As for the cross motion, it is well settled that a motion for summary judgment requires the movant to make a prima facie showing of its entitlement to judgment as a matter of law, tendering sufficient evidence to demonstrate the absence of any material issues of fact. Failure to make such showing requires the denial of the motion, regardless of the sufficiency of the opposing papers (see Alvarez v. Prospect Hosp., 68 NY2d 320, 324). However, where a movant has made a prima facie showing of entitlement to judgment, the burden shifts to the party opposing the motion to produce evidentiary proof in admissible form sufficient to establish the existence of material issues of fact which would require a trial (id.; see Prudential Home Mtge Co v. Cermele, 226 AD2d 357). Nevertheless, CPLR 3212(f) also provides that "[s]hould it appear from affidavits submitted in opposition to the motion that facts essential to justify opposition may exist but cannot [now] be stated, the court may deny the motion or ... make such other order as would be just".

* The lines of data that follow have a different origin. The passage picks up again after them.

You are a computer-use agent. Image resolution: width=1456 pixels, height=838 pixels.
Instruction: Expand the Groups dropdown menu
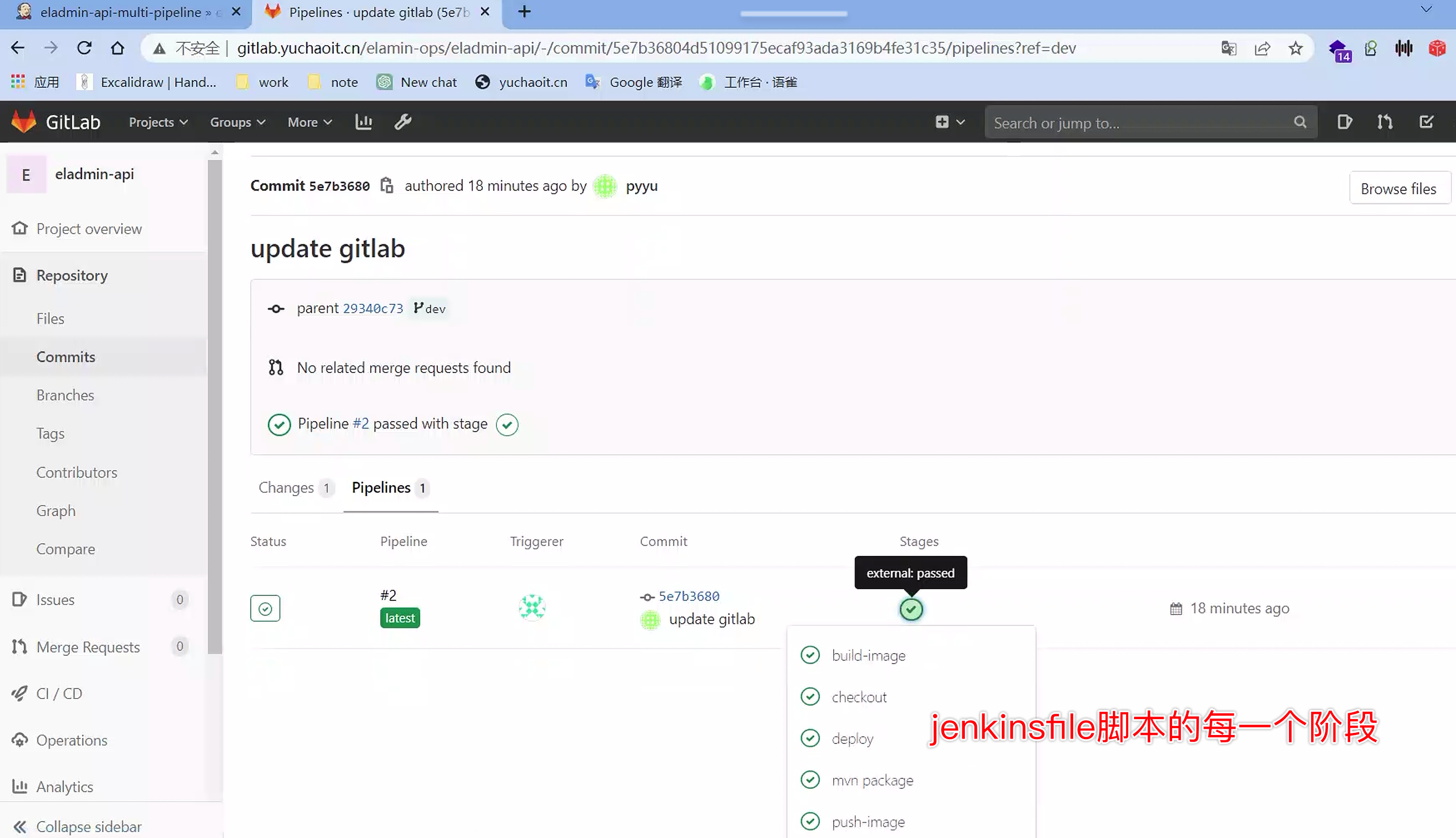point(237,122)
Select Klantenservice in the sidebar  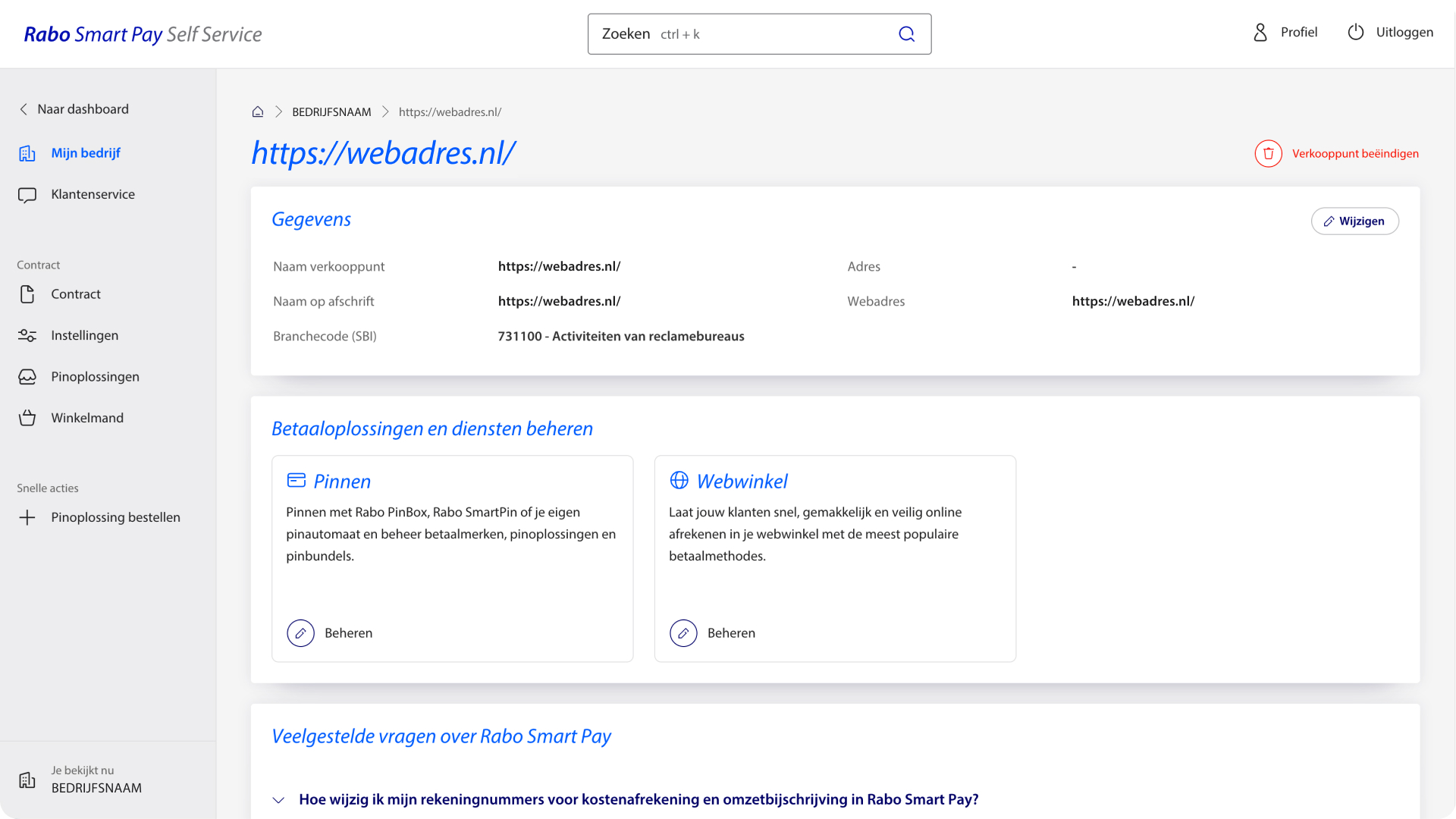click(x=93, y=195)
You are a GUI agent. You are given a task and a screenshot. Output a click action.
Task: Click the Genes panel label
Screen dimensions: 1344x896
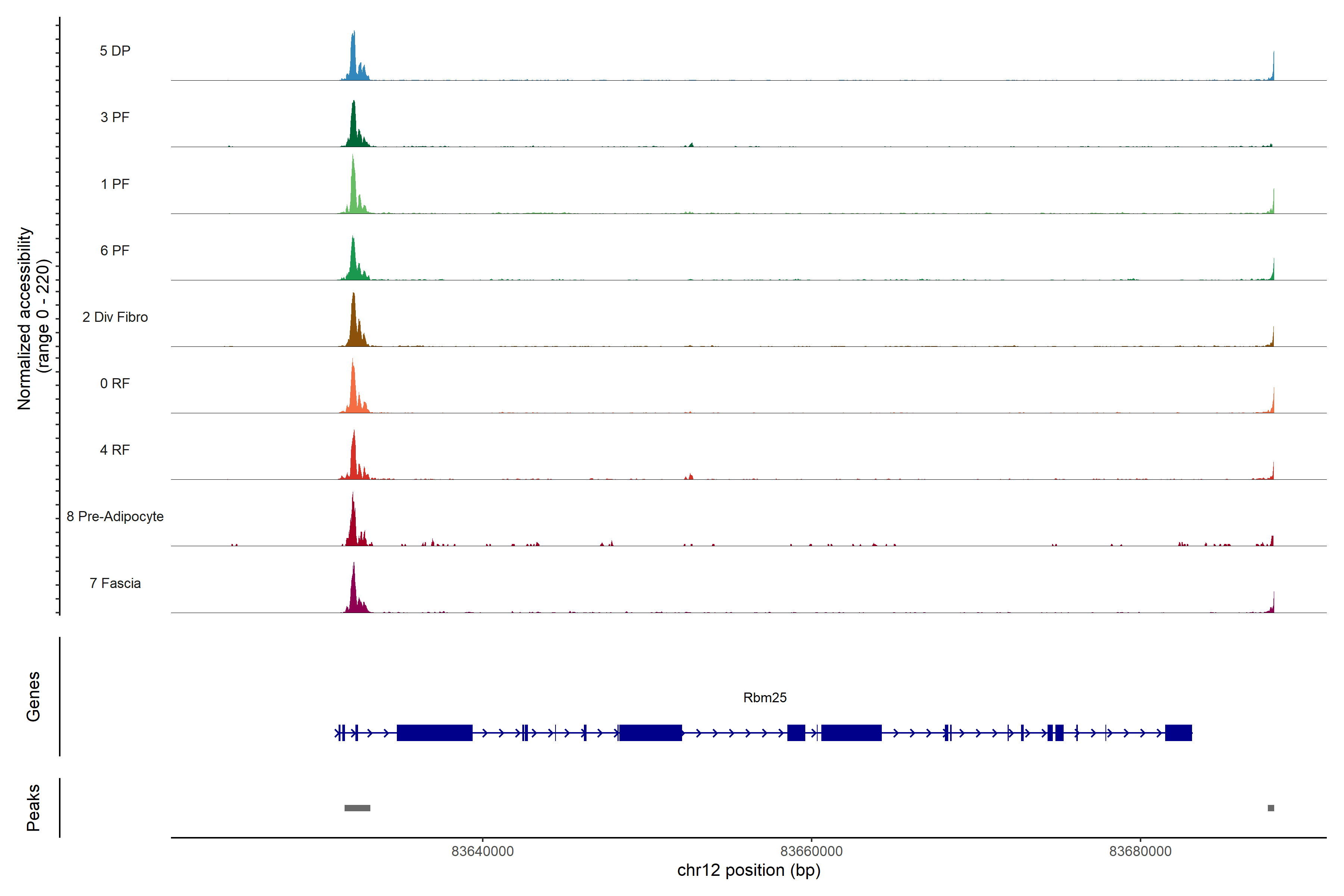pos(33,697)
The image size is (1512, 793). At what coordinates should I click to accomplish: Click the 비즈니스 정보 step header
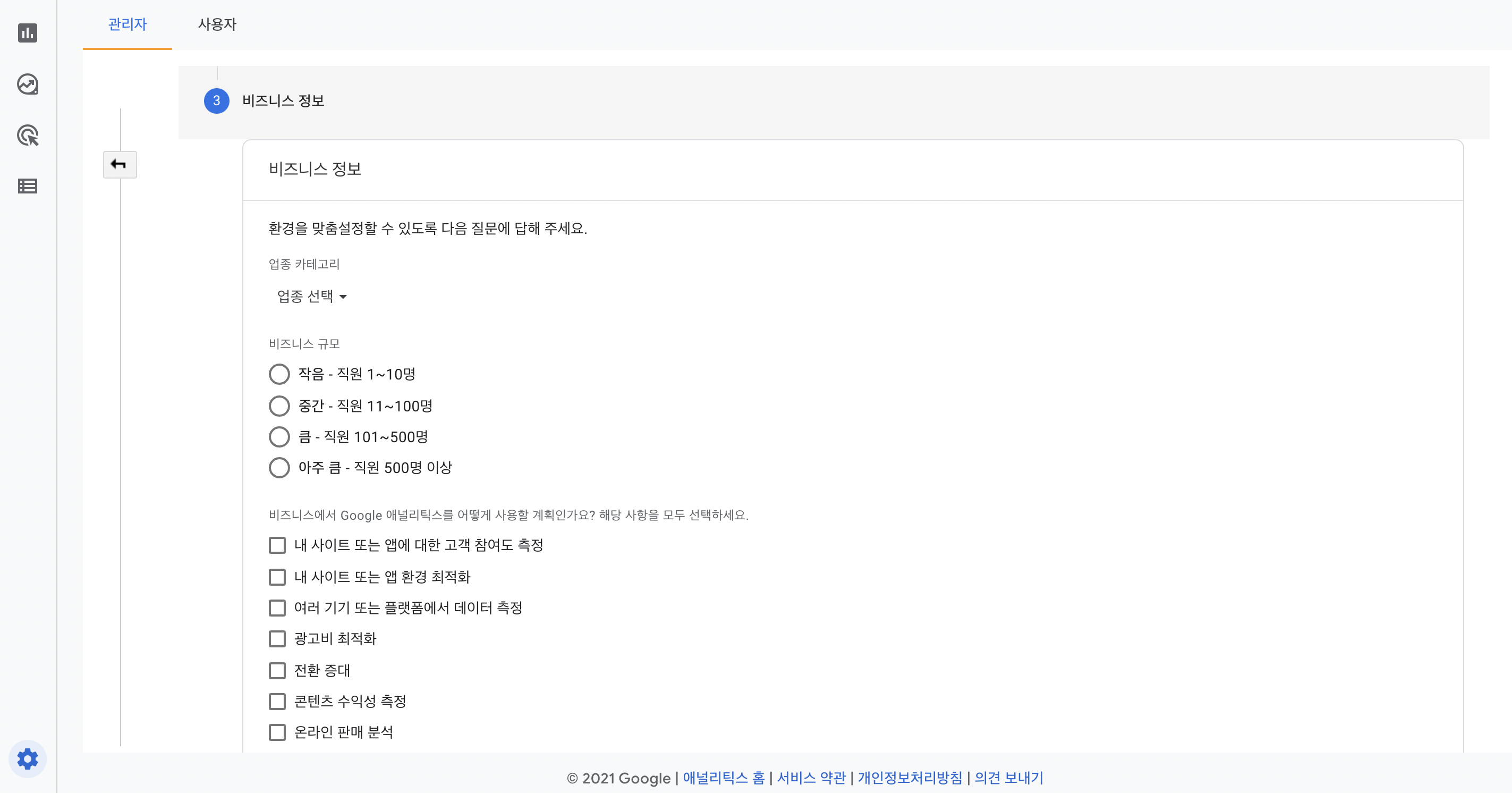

At bar, it is the opinion of this Court that the pre-discovery motion for summary judgment made on behalf of defendants EVEREST and INTER-RECO is premature (see e.g. Miller v. Adamski, 54 AD3d 1011). In the absence of discovery, this Court would be loathe to dismiss the complaint without allowing plaintiff the benefit of conducting discovery with regard to, inter alia, the inter-relationship between EVEREST and INTER-RECO, as the latter's claims appear to suggest the presence of an agency-type relationship between itself and the insurer, which has purportedly authorized INTER-RECO it to bind coverage and collect premiums on its behalf. If this or some like relationship can be shown to exist, EVERST, which was clearly in privity with plaintiff as its insurer under the subject general commercial liability policy, could well be subjected to liability for any negligence on the part of INTER-RECO which, e.g. deprived plaintiff of the desired coverage, under principles of respondeat superior. At present, knowledge of the relationship between these defendants and/or the nature of any communication between them regarding the subject policy remains unavailable to plaintiff. The lack of an adequate opportunity on the part of an opponent of summary judgment to conduct discovery into relevant issues of which may be ignorant constitutes a sufficient basis upon which to deny summary relief (see CPLR 3211[d]; 3212[f]; County of Nassau v. Velasquez, 44 AD3d 987, 989; Verchini v. Silverite Constr Co., 289 AD3d 434).

Accordingly, it is

ORDERED that the motion to dismiss the complaint as against defendant GLN WORLDWIDE LTD. is granted; and it is further

ORDERED that the complaint as to this defendant is severed and dismissed, without prejudice to renewal following the service, if any, of a second amended complaint as hereinafter provided; and it is further

ORDERED that plaintiffs are granted leave to replead their causes of action against defendant GLN WORLDWIDE LTD within 30 days of the service upon them of a copy of this [*6]Decision and Order with notice of entry; and it is further

ORDERED that the cross motion for summary judgment of defendants EVEREST NATIONAL INSURANCE COMPANY and INTER-RECO, INC., is denied with leave to renew upon the completion of discovery.

E N T E R,

/s/ Philip G. Minardo

J.S.C.

Dated:June 15, 2012 Footnotes

Footnote 1: Relative to this claim and that affecting the Conklin affidavit, it is worthy of note that plaintiff has not submitted any proof of an EVEREST policy containing other or different terms.

Footnote 2: A dismissal under CPLR 3211(a)(1) can only be granted where the documentary evidence conclusively establishes a defense to the claims asserted by the movant as a matter of law (see Goldman v. Metropolitan Life Ins Co., 5 NY3d 561, 571).